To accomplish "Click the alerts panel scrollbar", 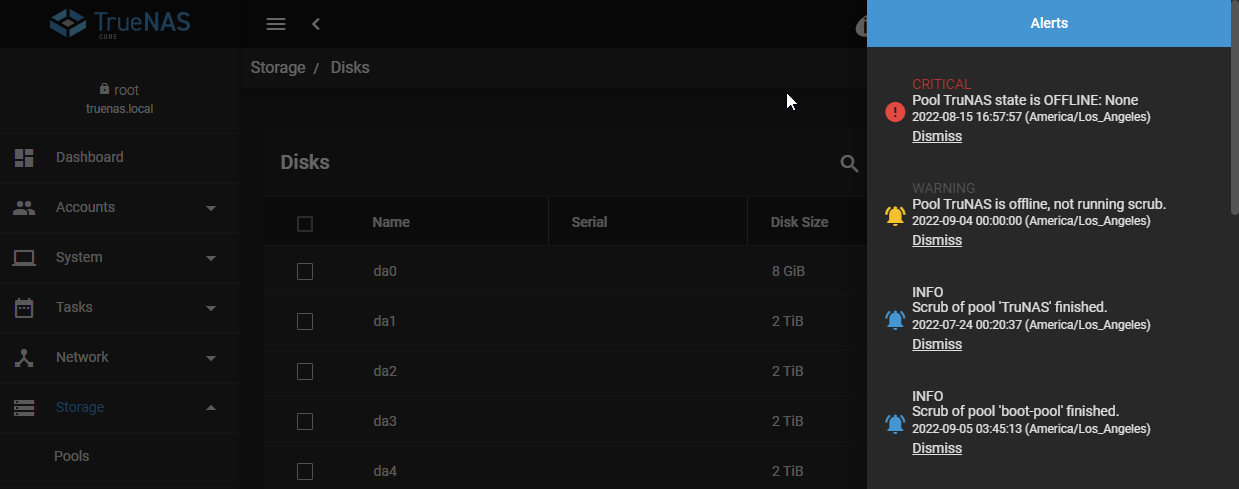I will click(1234, 120).
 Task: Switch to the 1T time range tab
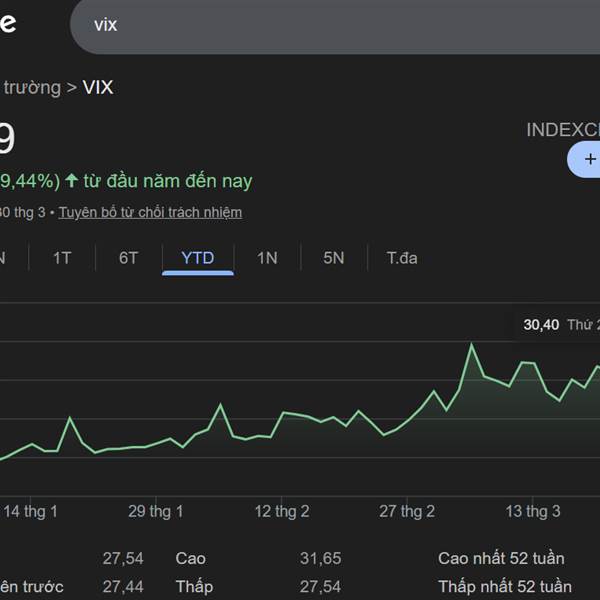(x=62, y=258)
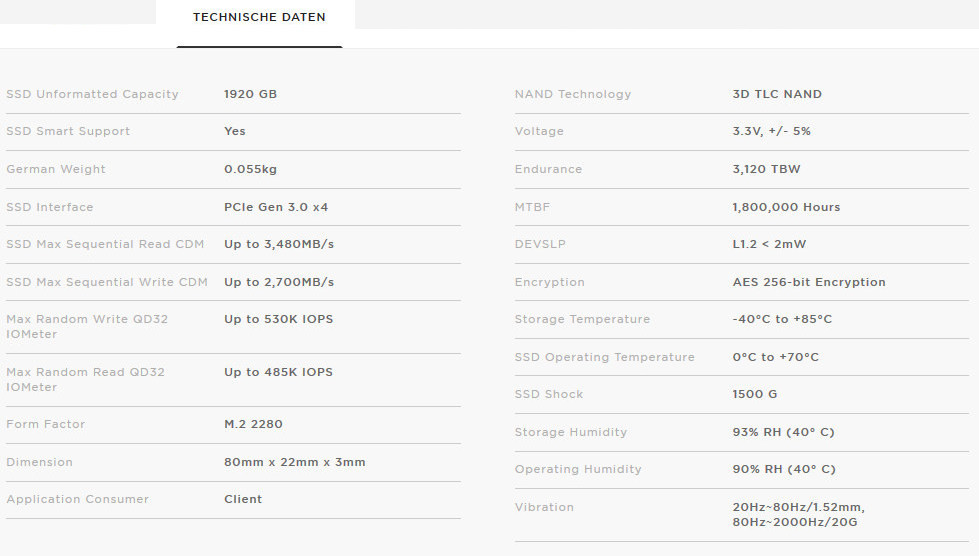Click the SSD Smart Support row label
This screenshot has height=556, width=979.
(x=68, y=131)
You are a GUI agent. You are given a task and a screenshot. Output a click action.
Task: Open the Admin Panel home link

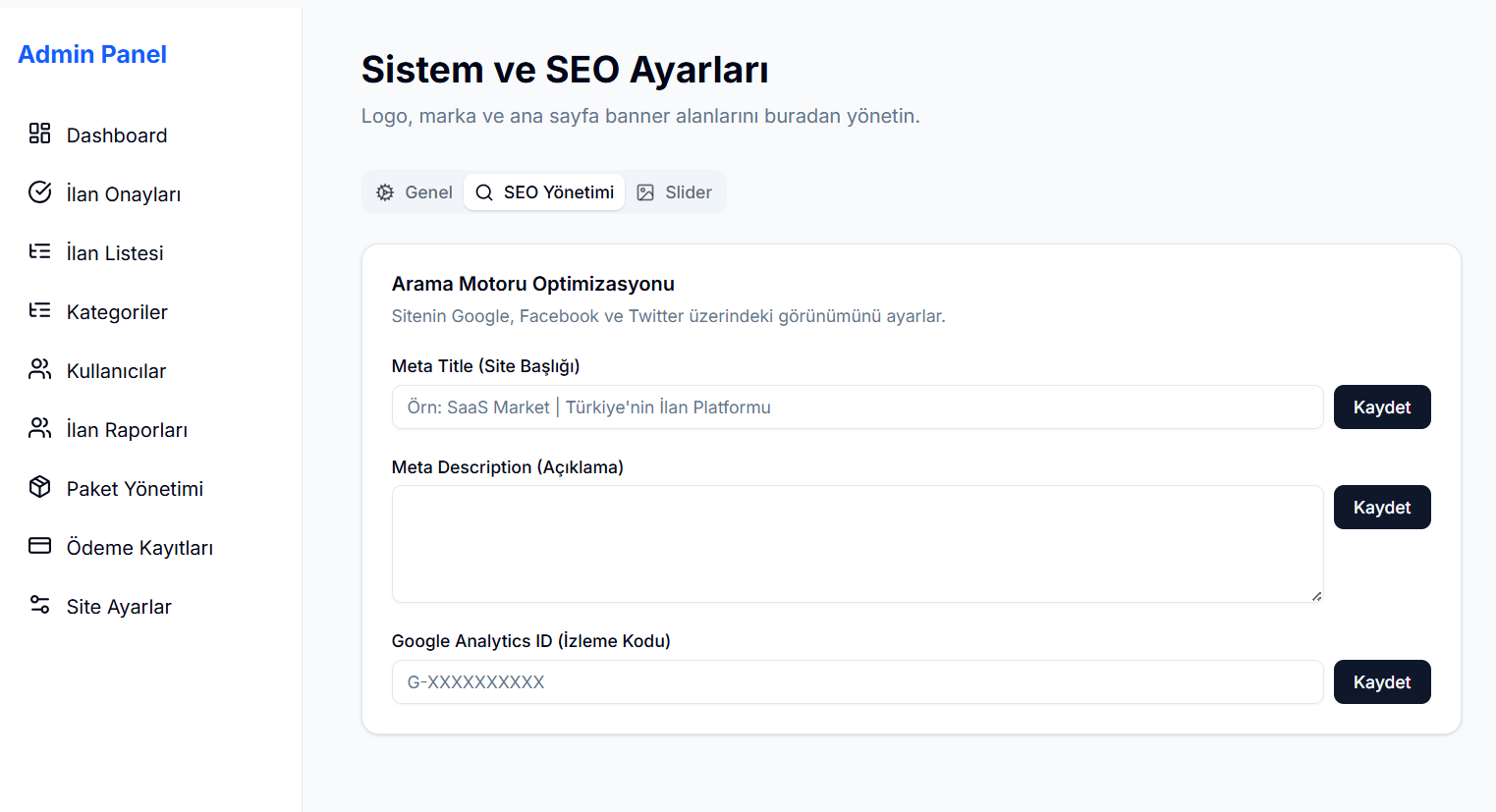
◇ ◇ ◇ ◇ ◇ ◇ ◇
## What is required
The copy must begin with the line containing "You are a GUI", end with the last line of the material, match each line exactly, and hold no pictures.

## Output of the exercise
You are a GUI agent. You are given a task and a screenshot. Output a click action.
Task: Open the Admin Panel home link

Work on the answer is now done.